His habitual tardiness while they were dating obviously hurt more than she let on.
“The first 15 minutes would pass normally, and even a half-hour would be OK. But after an hour, I would nearly cry out of humiliation,” Putin’s wife recalls of the hours spent at appointed meeting places in subway stations in what was then called Leningrad. “His excuse was always that he had been held up at work, for which, by the way, he was always very punctual. But in his personal life he was sloppy.”
He also apparently used KGB tactics to be sure he could trust her.
“Vladimir Vladimirovich has been testing me throughout our life together,” says Russia’s first lady, who relates how she has always wondered if her then-boyfriend was testing her with an ardent suitor who came out of nowhere to plead for her phone number and a date.
“I’ve always had the feeling that he’s watching me,” Putina observes. “It was like he was waiting to see if I would make the right decisions, whether I would pass the next test.”
Their courtship was subdued. “It wasn’t instantaneous passion or love at first sight,” Putina says of the three years before they married. “For the first time in my life, I fell in love gradually.”
Her in-laws hardly come off as more sensitive than their son. She makes clear in her account of their early years together that Putin’s mother didn’t care for her much. At their first meeting, Putina introduced herself and was told by her future mother-in-law: “He’s already had a girlfriend named Lyuda, and she was quite a nice one.”
When Putina was pregnant with their first child, she lived with her in-laws while her husband was at a training course, but then moved out to a dormitory. When she went into labor, she took a taxi to the hospital. Putin returned home more than 24 hours after the delivery, weighing in to announce that their daughter’s name would be Masha, after his mother.

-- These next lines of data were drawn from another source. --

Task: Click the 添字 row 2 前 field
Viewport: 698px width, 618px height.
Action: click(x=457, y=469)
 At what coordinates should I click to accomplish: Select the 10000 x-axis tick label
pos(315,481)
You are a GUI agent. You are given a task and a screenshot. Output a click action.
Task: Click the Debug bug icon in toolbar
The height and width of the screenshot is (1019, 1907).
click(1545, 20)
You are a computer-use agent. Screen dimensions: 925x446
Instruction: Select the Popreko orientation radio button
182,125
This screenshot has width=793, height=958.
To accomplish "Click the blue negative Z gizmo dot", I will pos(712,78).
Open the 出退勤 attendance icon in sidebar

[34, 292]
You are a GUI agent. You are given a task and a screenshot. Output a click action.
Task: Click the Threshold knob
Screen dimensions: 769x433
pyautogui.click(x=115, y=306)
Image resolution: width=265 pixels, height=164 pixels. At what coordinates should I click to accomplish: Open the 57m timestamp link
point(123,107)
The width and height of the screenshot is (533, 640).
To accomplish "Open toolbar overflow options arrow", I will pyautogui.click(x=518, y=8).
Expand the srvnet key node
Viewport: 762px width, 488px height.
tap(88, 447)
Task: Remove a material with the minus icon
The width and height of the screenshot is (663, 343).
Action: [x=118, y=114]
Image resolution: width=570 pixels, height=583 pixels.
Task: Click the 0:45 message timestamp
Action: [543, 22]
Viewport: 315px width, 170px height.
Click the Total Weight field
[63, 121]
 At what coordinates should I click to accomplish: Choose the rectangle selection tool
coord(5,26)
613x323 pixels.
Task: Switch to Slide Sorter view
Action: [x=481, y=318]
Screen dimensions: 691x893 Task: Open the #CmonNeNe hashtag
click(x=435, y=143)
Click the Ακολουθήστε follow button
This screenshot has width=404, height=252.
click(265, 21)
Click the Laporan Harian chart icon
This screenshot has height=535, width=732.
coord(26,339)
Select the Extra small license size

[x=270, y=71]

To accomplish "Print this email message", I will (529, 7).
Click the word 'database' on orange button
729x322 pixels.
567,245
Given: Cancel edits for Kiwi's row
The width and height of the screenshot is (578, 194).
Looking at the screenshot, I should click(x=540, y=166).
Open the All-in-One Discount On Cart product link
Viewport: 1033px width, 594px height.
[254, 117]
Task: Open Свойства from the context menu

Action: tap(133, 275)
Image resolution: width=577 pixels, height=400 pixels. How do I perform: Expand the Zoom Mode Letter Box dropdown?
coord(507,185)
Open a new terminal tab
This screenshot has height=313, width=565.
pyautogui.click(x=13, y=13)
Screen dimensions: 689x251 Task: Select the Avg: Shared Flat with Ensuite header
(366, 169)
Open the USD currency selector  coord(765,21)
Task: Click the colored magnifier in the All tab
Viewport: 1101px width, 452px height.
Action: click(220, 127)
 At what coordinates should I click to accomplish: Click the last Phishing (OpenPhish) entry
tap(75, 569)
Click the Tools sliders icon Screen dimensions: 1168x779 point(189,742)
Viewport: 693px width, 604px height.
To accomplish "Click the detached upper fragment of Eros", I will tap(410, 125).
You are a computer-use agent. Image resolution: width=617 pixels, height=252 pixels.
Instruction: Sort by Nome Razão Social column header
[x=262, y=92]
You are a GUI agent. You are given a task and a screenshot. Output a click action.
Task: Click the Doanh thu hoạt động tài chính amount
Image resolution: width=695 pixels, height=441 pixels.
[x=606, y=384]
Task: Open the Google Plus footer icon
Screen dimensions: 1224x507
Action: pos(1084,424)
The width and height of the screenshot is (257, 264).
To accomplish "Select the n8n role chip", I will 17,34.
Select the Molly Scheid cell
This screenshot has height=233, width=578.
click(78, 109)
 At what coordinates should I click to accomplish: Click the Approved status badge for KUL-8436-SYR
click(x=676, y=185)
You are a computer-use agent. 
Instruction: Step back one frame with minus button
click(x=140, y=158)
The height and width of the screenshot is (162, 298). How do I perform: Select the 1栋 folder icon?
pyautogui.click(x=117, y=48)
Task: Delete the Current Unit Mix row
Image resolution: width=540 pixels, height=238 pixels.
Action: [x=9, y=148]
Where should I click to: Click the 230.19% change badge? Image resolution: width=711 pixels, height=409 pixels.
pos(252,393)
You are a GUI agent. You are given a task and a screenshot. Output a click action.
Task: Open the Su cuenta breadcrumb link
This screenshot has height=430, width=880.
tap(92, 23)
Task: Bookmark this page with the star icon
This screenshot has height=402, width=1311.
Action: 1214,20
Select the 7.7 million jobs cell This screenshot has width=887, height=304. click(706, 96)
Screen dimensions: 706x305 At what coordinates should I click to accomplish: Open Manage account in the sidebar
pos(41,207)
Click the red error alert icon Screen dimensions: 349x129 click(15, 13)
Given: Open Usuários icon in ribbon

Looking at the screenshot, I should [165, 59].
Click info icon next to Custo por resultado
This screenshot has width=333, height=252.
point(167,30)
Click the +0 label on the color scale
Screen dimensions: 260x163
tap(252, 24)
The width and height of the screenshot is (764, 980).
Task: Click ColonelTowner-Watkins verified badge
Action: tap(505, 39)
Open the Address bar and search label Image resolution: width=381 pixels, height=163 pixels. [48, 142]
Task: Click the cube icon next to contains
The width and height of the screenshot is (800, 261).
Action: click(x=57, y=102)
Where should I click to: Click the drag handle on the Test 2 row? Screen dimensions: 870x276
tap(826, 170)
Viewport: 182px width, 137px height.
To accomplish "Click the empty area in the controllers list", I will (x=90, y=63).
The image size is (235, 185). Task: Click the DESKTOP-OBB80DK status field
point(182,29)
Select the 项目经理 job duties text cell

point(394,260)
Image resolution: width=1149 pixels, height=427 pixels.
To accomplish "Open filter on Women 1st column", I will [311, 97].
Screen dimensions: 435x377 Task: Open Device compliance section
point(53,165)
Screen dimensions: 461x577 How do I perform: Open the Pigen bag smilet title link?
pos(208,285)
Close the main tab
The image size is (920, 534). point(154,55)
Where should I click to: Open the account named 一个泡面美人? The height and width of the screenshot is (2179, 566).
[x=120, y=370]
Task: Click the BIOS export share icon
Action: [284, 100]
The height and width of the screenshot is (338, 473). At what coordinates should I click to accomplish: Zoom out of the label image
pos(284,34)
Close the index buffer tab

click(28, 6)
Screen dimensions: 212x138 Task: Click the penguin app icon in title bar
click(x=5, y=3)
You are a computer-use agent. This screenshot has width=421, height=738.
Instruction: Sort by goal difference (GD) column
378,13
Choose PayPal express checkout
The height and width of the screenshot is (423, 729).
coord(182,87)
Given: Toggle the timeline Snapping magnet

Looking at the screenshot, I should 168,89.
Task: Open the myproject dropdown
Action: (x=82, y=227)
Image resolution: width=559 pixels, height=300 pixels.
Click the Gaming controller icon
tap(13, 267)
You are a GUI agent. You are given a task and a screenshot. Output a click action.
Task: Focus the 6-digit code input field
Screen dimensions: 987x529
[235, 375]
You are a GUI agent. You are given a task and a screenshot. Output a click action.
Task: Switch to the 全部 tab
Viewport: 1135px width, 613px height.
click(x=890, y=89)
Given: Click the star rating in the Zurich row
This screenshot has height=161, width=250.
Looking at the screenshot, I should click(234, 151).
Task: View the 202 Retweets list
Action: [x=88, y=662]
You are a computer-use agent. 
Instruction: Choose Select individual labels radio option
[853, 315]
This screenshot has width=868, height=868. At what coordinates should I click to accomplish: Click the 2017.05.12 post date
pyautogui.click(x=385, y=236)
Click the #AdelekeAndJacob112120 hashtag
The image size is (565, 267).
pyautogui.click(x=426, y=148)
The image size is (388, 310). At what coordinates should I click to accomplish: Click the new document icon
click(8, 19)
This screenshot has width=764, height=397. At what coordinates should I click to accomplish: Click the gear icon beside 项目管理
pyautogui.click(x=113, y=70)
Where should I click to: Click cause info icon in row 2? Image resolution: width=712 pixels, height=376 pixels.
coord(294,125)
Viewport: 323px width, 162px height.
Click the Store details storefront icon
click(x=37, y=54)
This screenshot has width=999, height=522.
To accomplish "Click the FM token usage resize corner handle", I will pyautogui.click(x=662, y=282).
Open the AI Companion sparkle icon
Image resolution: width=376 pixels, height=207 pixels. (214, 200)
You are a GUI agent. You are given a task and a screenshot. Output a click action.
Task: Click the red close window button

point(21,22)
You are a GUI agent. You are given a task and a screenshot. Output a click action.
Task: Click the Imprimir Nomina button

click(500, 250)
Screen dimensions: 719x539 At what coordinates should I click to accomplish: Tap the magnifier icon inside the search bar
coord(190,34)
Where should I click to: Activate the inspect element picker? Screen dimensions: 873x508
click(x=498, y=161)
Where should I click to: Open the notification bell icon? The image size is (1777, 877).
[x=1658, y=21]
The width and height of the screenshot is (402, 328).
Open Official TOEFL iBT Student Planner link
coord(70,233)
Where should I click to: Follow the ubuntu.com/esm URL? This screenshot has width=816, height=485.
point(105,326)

“I was in tears. I wanted her to be Natasha,” Putina recalls. “But then I realized there was no choice in the matter and my daughter was going to be Masha.”
But her tone is never complaining. The first volume of the biography was so fawning that some observers speculate that the current release may have been orchestrated to provide better balance.
Maria Arbatova, a writer and commentator on women’s issues, acknowledges that she has yet to read the book still awaiting public circulation but contended from what she’s heard of it that Blotsky “was trying to create a sensation.”
Putin is widely popular among Russian women and “considered a typical European man,” she said.
Television talk-show moderator Yelena Khanga also said the author’s characterization contrasts with the prevailing public image.
“A lot of women see him as the perfect man. He doesn’t smoke. He doesn’t drink. He’s in good physical condition,” Khanga said of Putin. “Russian women love him because they want someone reliable and strong. We’re sick and tired of guys who have to be taken care of as if they were another baby in the family.”
Another prominent feminist, however, sees the carefully sculpted image of Putin as propagandistic and sexist.
“The only Russian leader who put women on an equal basis with men was [Soviet President Mikhail S.] Gorbachev,” said Olga Voronina, head of the Moscow Center for Gender Studies. “The rest of them divide the world into spheres of men’s matters and women’s matters, and they think real men shouldn’t get involved in the latter.”
Russians have become accustomed to women bearing the brunt of the domestic load, some social analysts contend, and fail to see anything wrong with that tradition.
Especially among men from military or security backgrounds, Voronina said, there persists an attitude that being sensitive is weak and unmanly.
“It’s not very considerate behavior,” she said, “but it is the norm here.”